===== Dataset excerpts

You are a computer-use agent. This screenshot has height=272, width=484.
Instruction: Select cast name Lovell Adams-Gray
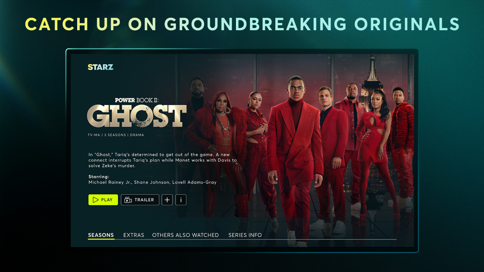194,182
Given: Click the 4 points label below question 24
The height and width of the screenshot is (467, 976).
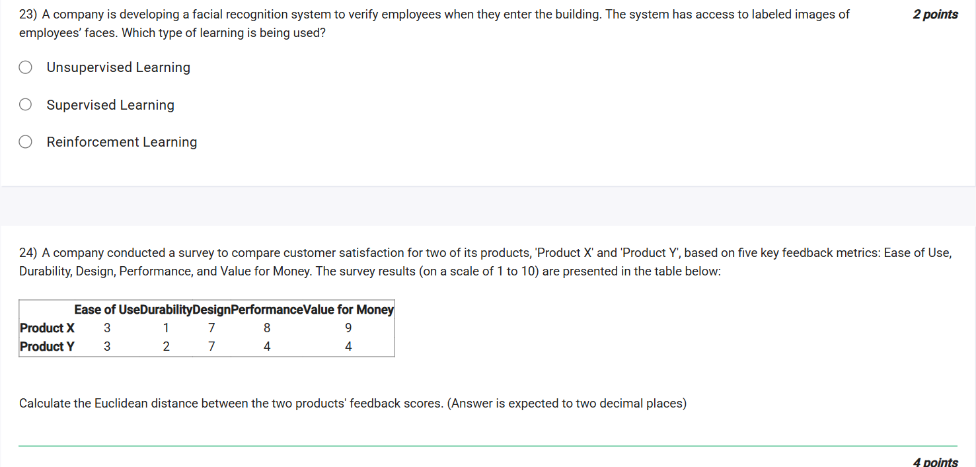Looking at the screenshot, I should click(x=935, y=462).
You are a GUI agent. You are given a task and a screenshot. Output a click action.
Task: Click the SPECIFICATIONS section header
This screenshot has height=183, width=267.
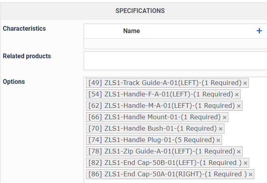tap(140, 11)
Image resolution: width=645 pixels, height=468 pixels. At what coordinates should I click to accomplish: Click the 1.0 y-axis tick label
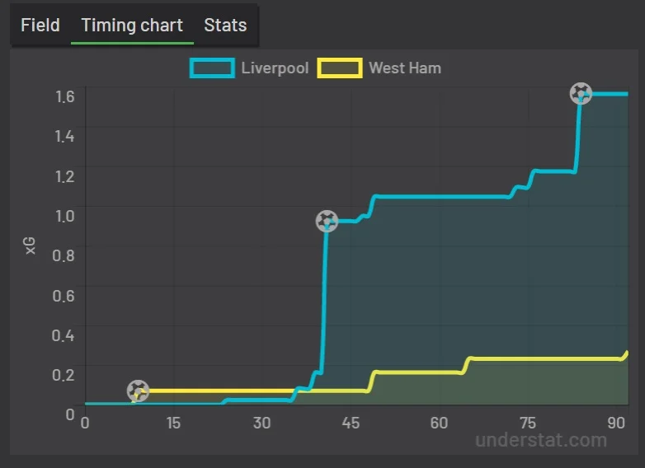[x=64, y=215]
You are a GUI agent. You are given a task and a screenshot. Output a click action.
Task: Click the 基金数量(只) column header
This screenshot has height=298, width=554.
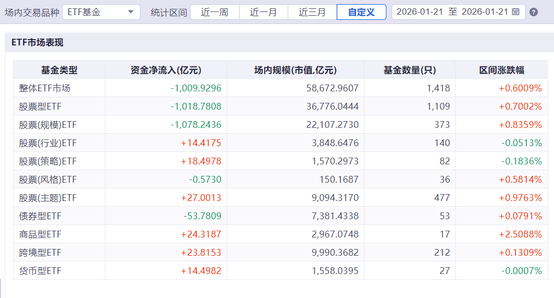[x=410, y=70]
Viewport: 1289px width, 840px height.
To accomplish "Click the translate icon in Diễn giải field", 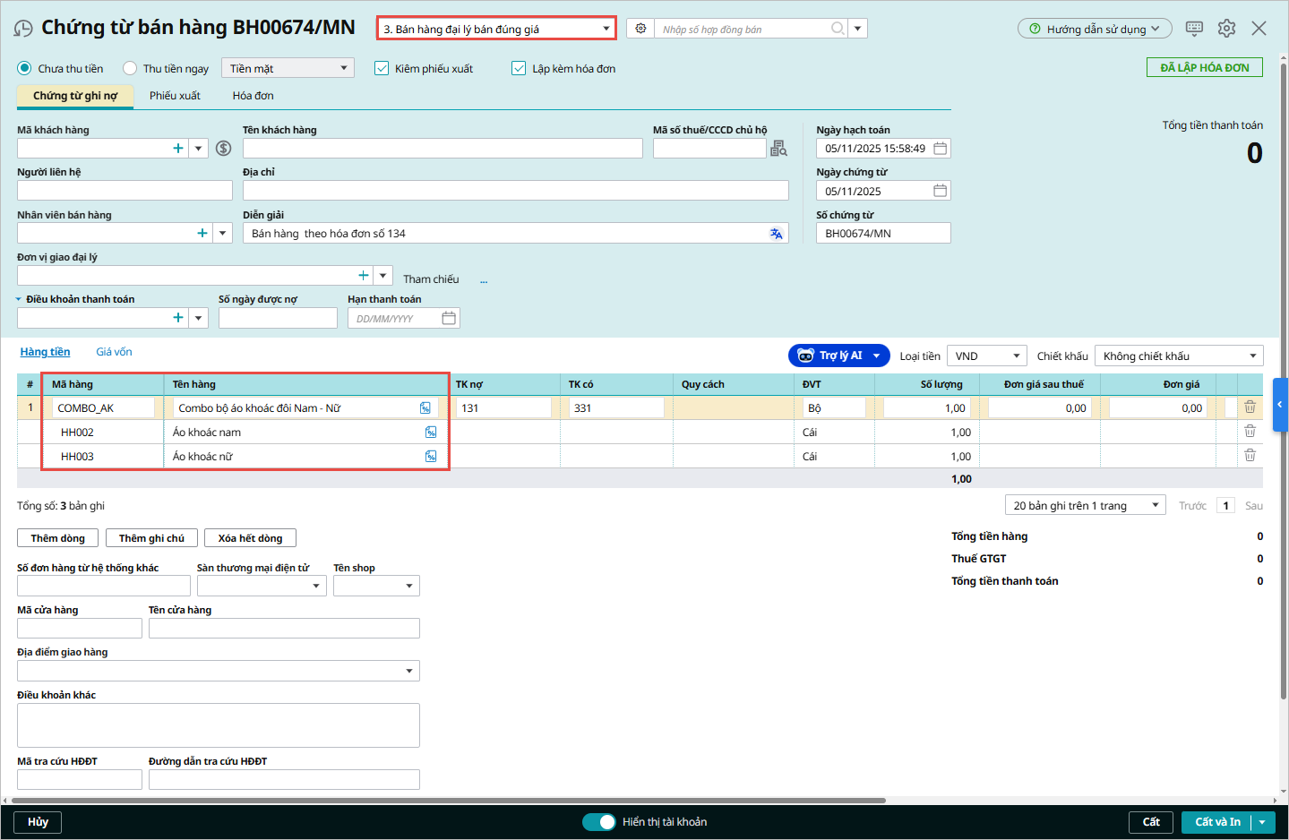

==========

Your assignment: Copy the whole of the material above exactly, but not its images.

Result:
You are a computer-use agent. This screenshot has height=272, width=484.
Instruction: Select cast name Lovell Adams-Gray
194,182
Given: Click the 4 points label below question 24
The height and width of the screenshot is (467, 976).
Looking at the screenshot, I should click(x=935, y=462).
You are a GUI agent. You are given a task and a screenshot. Output a click action.
Task: Click the SPECIFICATIONS section header
This screenshot has height=183, width=267.
tap(140, 11)
Image resolution: width=645 pixels, height=468 pixels. At what coordinates should I click to accomplish: Click the 1.0 y-axis tick label
[x=64, y=215]
You are a GUI agent. You are given a task and a screenshot. Output a click action.
Task: Click the 基金数量(只) column header
This screenshot has height=298, width=554.
[x=410, y=70]
Viewport: 1289px width, 840px height.
To accomplish "Click the translate icon in Diễn giải field", 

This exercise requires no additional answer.